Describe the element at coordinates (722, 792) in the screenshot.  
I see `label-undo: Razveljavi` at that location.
■ ■ ■ ■ ■
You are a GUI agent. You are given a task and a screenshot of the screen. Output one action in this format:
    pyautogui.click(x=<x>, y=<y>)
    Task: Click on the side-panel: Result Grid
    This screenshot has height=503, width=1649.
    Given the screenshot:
■ ■ ■ ■ ■
● EXERCISE AIM
Could you output the records from the line with "Describe the element" up to and including the line with "at that location." as a two-column CSV with the headers input and output? Give one row per record, with its text and its answer each in a single quoted field and line breaks turned into spaces.

● RESPONSE AREA
input,output
"Describe the element at coordinates (722, 792) in the screenshot.","I see `label-undo: Razveljavi` at that location."